Qui è quasi d’obbligo la citazione di una celebre frase di De Gasperi: «Il politico pensa alle prossime elezioni, lo statista alle prossime generazioni». E a cosa pensa Matteo Renzi: ai voti da prendere o al paese da salvare? L’impressione è che il presidente del Consiglio abbia privilegiato a lungo gli elettori, ma che adesso sia tentato di imboccare la strada che potrebbe fare di lui uno statista. Tuttavia è incerto. Davanti a lui si divarica il bivio cruciale senza che sia emersa nella sua mente una decisione chiara su quale dei due sentieri imboccare. Lo scenario dei mille giorni evoca un lungo cammino che implica una plausibile perdita di popolarità. Il ricorso ai consueti fuochi artificiali mediatici indica la volontà di non perdere contatto con l’elettorato del 41%.
In altri termini la tentazione di tenere insieme i due corni del dilemma (il consenso e le riforme) è ancora molto forte per il premier. Forse la speranza segreta è di riuscirci attraverso qualche gioco di prestigio verbale, in attesa che un po’ di fortuna e qualche circostanza favorevole spinga la carovana italiana fuori dalla stagnazione economica. Al tempo stesso Renzi si rende conto che la sua missione potrebbe essere quella di spezzare le ingessature che imprigionano il paese anche a costo di compromettere un destino personale (e per lui non ci sarebbe nemmeno un contratto d’oro con Gazprom, come fu per il suo omologo tedesco).
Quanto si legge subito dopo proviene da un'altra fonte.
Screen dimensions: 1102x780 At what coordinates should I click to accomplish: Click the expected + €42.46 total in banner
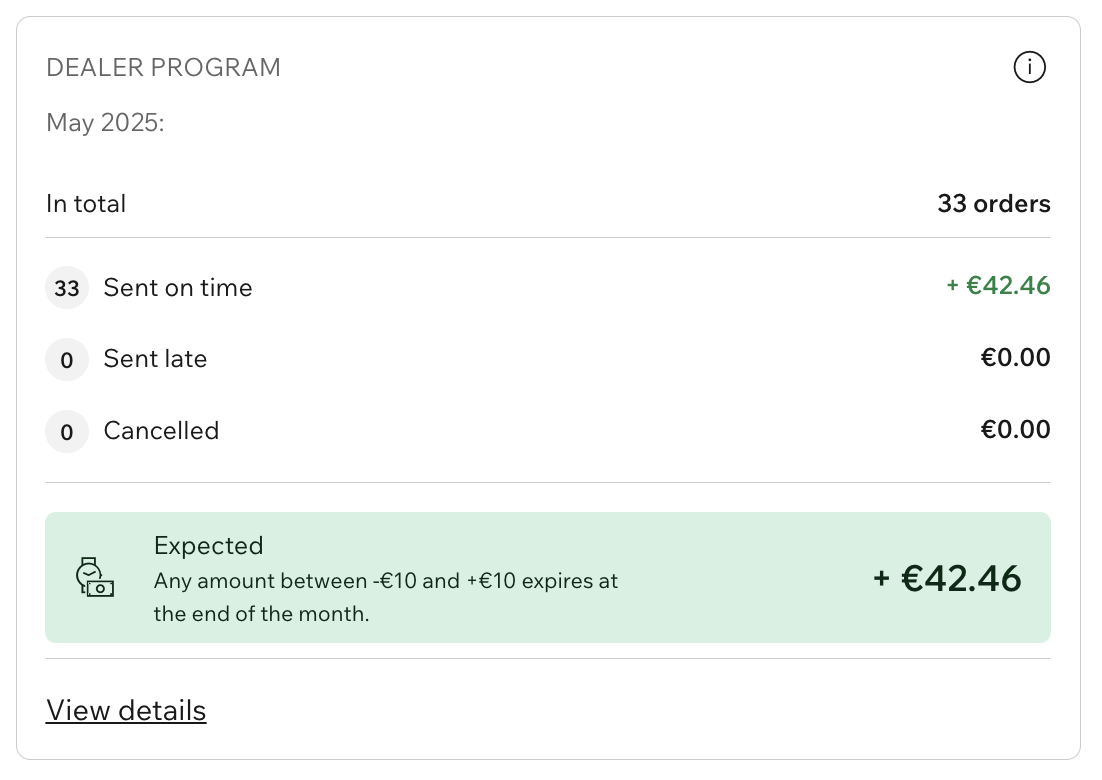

L’esperimento politico più innovativo degli ultimi anni vive ormai di questa ambiguità che presto dovrà essere sciolta. Del resto, l’immagine del presidente del Consiglio che tira dritto per la sua strada è compatibile con emtrambe le ipotesi. Il nemico dell'”establishment”, l’uomo che non va nemmeno al convegno di Cernobbio perché preferisce stare a Roma a lavorare, l’avversario degli interessi organizzati è in grado di incarnare le due parti principali della commedia. Può diventare il leader che si affida direttamente al popolo saltando tutte le mediazioni e preparandosi – appena possibile – a raccogliere il plebiscito elettorale. Ovvero può trasformarsi nel premier che sacrifica se stesso guidando il paese verso le più radicali e dolorose riforme. Difficile sapere oggi quale sarà l’esito finale di un tormento che è visibile nei provvedimenti che il governo sta varando.
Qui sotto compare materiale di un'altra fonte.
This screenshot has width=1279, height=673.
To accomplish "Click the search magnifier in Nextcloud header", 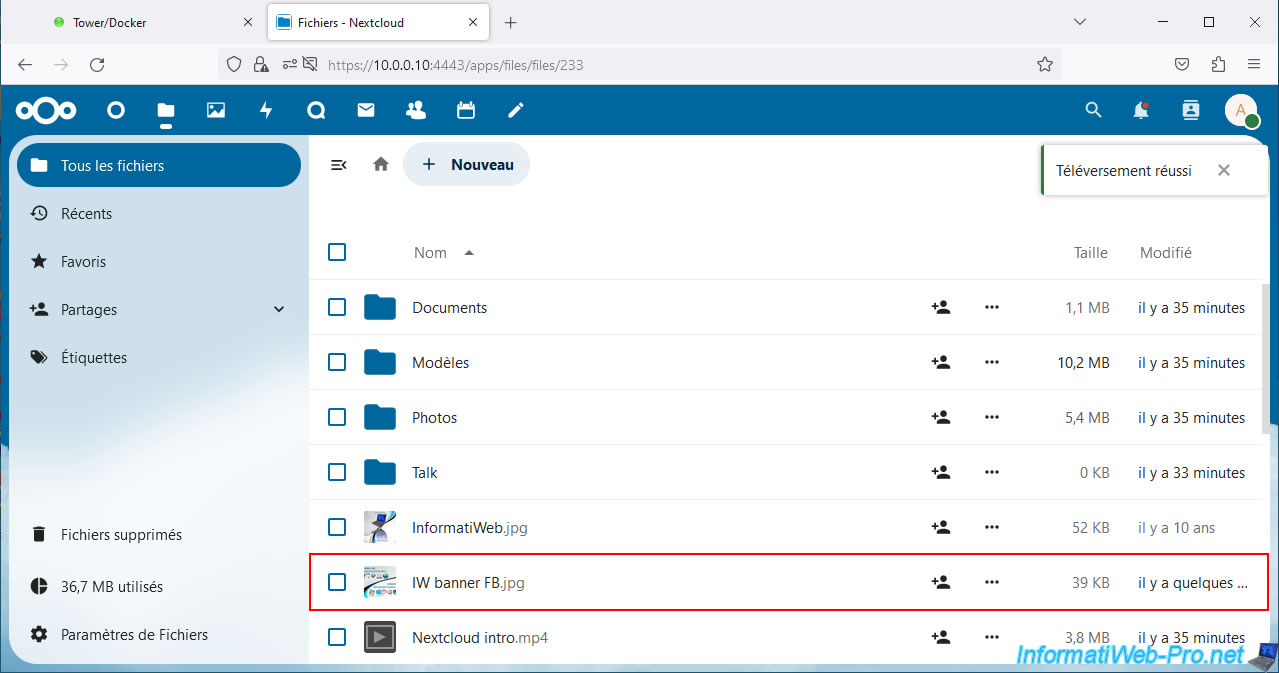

Si promettono tagli di spesa per 15 miliardi nel 2015, ma si confermano i 10 miliardi per garantire gli 80 euro a una vasta platea elettorale. Si lancia la riforma della scuola in nome del merito, ma il dato concreto riguarda l’assunzione di 150mila precari, mentre al tempo stesso si bloccano gli stipendi degli statali. Insomma, la direzione di marcia non è ancora chiara. Renzi non vuole essere la versione italiana della Thatcher (lo ha già detto più volte), ma potrebbe decidere di rappresentare la replica mediterranea di Schroeder. Vincitore per la storia ma sconfitto sul piano del consenso.